MATERIAL FOR THIS TASK:
---+---
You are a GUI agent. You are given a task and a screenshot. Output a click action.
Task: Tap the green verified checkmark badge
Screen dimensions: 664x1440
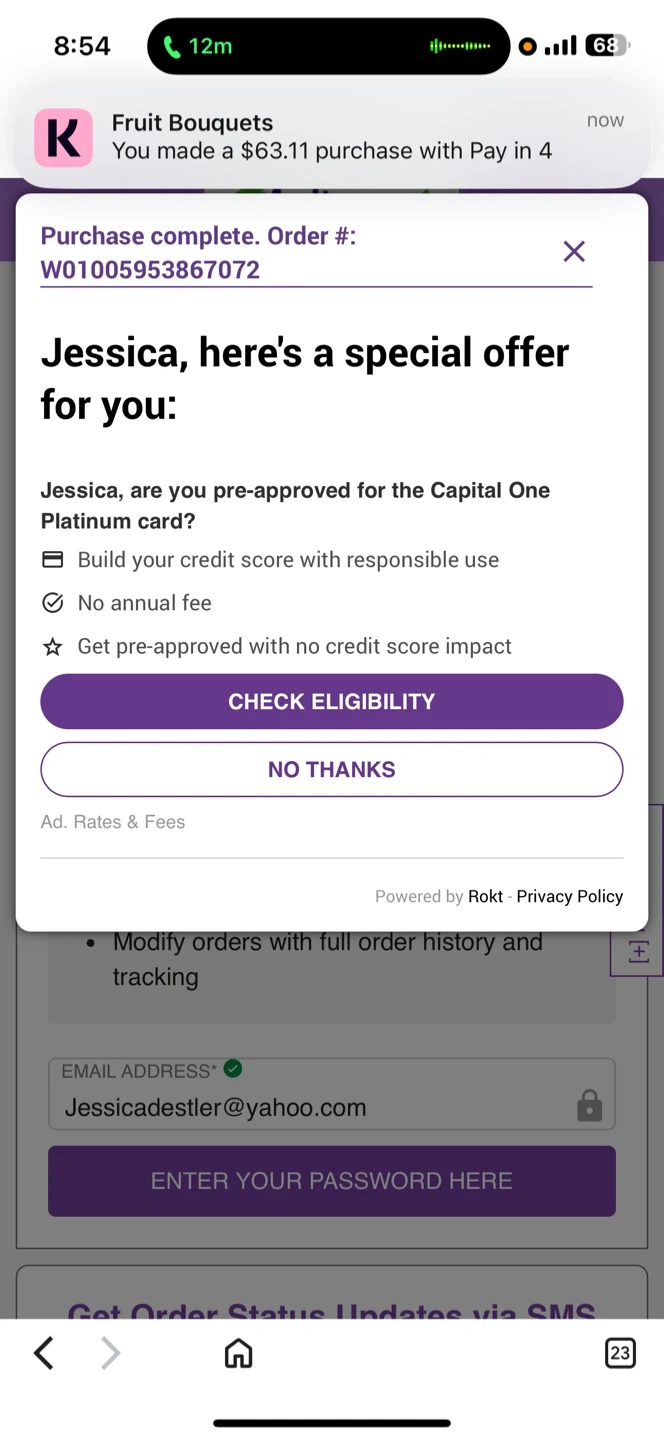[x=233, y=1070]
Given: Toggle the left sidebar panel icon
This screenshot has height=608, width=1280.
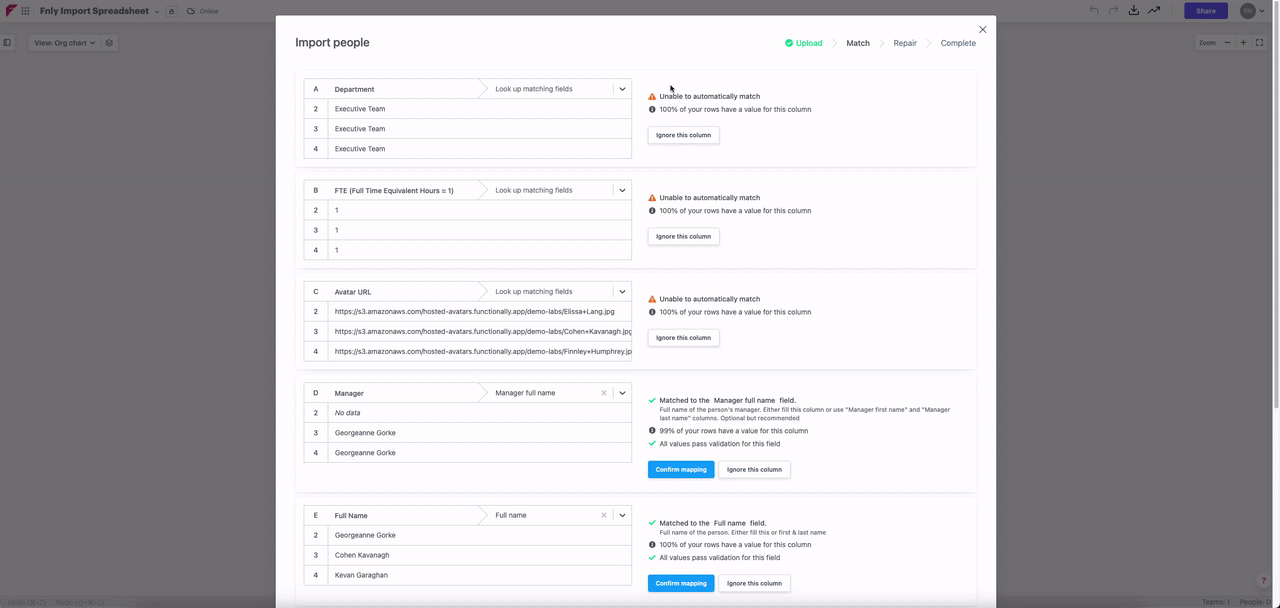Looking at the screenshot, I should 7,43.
---+---
WHAT IS BEING ASKED: Exactly the lines from the line that contains "Task: Tap the green verified checkmark badge" through the last line above, and no other lines, must be output, with pictures excluded.

ANSWER BELOW:
Task: Tap the green verified checkmark badge
Screen dimensions: 664x1440
[x=233, y=1070]
Given: Toggle the left sidebar panel icon
This screenshot has height=608, width=1280.
Looking at the screenshot, I should 7,43.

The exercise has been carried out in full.